December 7, 2024

Executive Says Crew Should Have Acted to Prevent Spill

“Do I wish the crew had done more? Absolutely,” said Steven L. Newman, chief executive of Transocean. “We acknowledged we should have done more.”

Mr. Newman’s measured and partial acknowledgment of accountability goes to the heart of the United States District Court trial, now in its fourth week, to assign responsibility for the disaster.

Mr. Newman said that while his company was responsible for a “narrow slice” of the drilling operations, including providing pressure tests that produced faulty readings before the explosion, it was the oil company BP that “has everything under its umbrella.”

The trial bundles suits brought by the Justice Department, several state governments, private businesses and individual claimants against BP and its contractors. Lawyers for tens of thousands of people and businesses seeking redress for damages claim that BP, Transocean and Halliburton are grossly negligent for mismanaging safety procedures.

The Justice Department is arguing that BP was grossly negligent and ultimately responsible for a series of mistakes because it designed the well, selected the contractors and managed the drilling operation. While BP has acknowledged mistakes, it says that its contractors also made serious errors that caused the well blowout, and over the last two weeks several trial witnesses appear to have helped make its case.

Geoffrey Webster, an expert witness in marine engineering for the plaintiffs, testified earlier that Transocean had neglected to properly maintain and operate the rig and its critical blowout preventer and did not adequately train its crew.

The crew deliberately disabled the automatic functions of a gas alarm system that should have alerted the crew to hazardous gases rising from the well, according to Mr. Webster. He also testified that the Transocean rig crew failed to use lines designed to divert the escaping oil over the side of the rig, using small, low-pressure tanks on the rig instead that were inadequate to the task.

Those errors, he said, contributed to allowing escaping oil to reach the rig deck and set it on fire, conclusions that had been documented in previous government reports.

Another contractor-defendant, Halliburton, which had mixed the cement for the well, has also faced some embarrassing questions at the trial in recent days. Thomas Roth, a senior Halliburton executive who was in charge of cementing operations at the time of the spill, acknowledged that due to the well design and other factors, “the cement placement was going to be a job that would have a low probability of success.”

Halliburton also revealed last week that it had recently found leftover samples of cement slurry at a Louisiana lab that may have been from the same mixture that sealed the well three years ago. The company acknowledged that the notes related to the samples had been discarded.

The legal ramifications of the development remain unclear since Halliburton has asserted that it provided sufficient samples to federal and state agencies over the years. But one of the plaintiff’s lawyers earlier in the trial accused Halliburton of having conducted undocumented cement tests in which results had not been disclosed. BP has accused Halliburton of destroying evidence of its cement testing.

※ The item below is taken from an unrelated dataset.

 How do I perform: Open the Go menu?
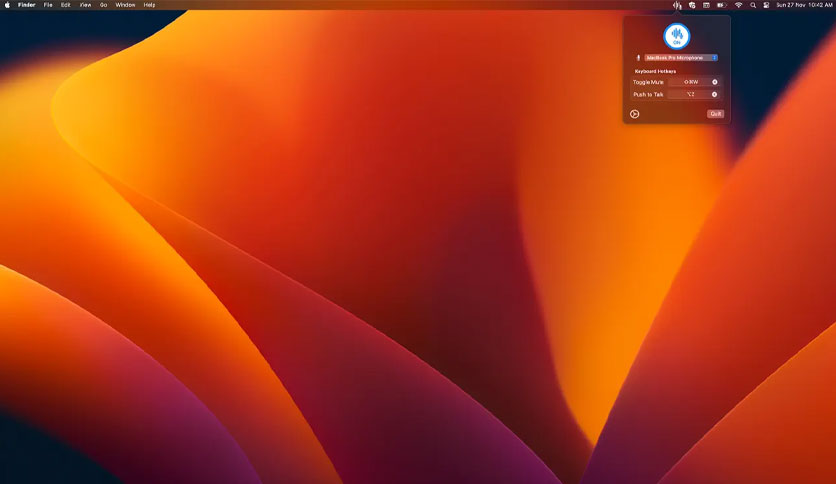pos(103,5)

“To shift responsibility to Transocean and Halliburton is good for BP,” said Edward F. Sherman, a law professor at Tulane University. “They would like to argue that the primary actors were Halliburton and Transocean employees and BP was not responsible for their failures and therefore BP could not be grossly negligent.”

The trial, which started in late February, is unfolding in two phases. The first will determine whether BP and its contractors were guilty of gross negligence – wanton and reckless behavior or disregard for reasonable care that is likely to cause harm or injury – in causing the accident. The second phase will determine how much oil actually spilled.

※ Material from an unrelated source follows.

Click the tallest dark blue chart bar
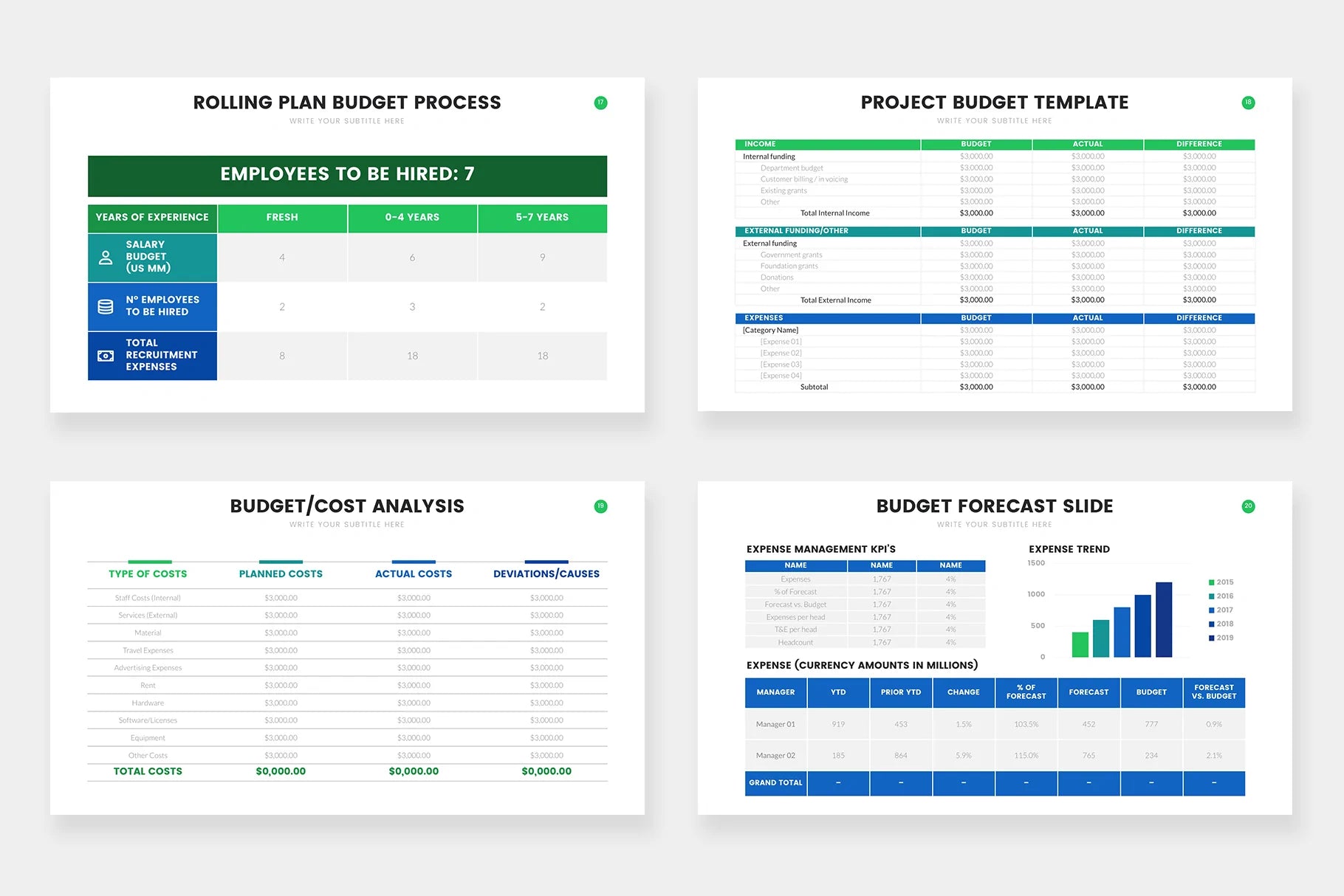 pos(1164,619)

Together, the determinations by District Court Judge Carl J. Barbier will decide how much BP and the others will have to pay in fines. Under the Clean Water Act, fines could range from $1,100 for every barrel spilled through simple negligence to as much as $4,300 a barrel through gross negligence.

Talks to settle out of court appeared to have reached a stalemate.

“The window may have closed once the parties became entrenched in the litigation,” said Blaine G. LeCesne, a law professor at Loyola University New Orleans. “At this point, BP is likely to take its chances and hope the allocation of fault is spread more equally among all the defendants.”

BP has already pleaded guilty to 14 criminal charges, agreed to pay $4.5 billion in fines and other penalties and shaken up its management. It has also paid out roughly $9 billion in a partial settlement with businesses, individuals and local governments.

Because of its contracts with BP, Halliburton and Transocean are protected from most spill costs, aside from punitive damages, even if they are all found to have been grossly negligent. Transocean has already pleaded guilty to a single misdemeanor criminal charge of violating the Clean Water Act and has agreed to pay $400 million in criminal penalties. Halliburton has not settled with the Justice Department and claims that it was simply following BP’s instructions.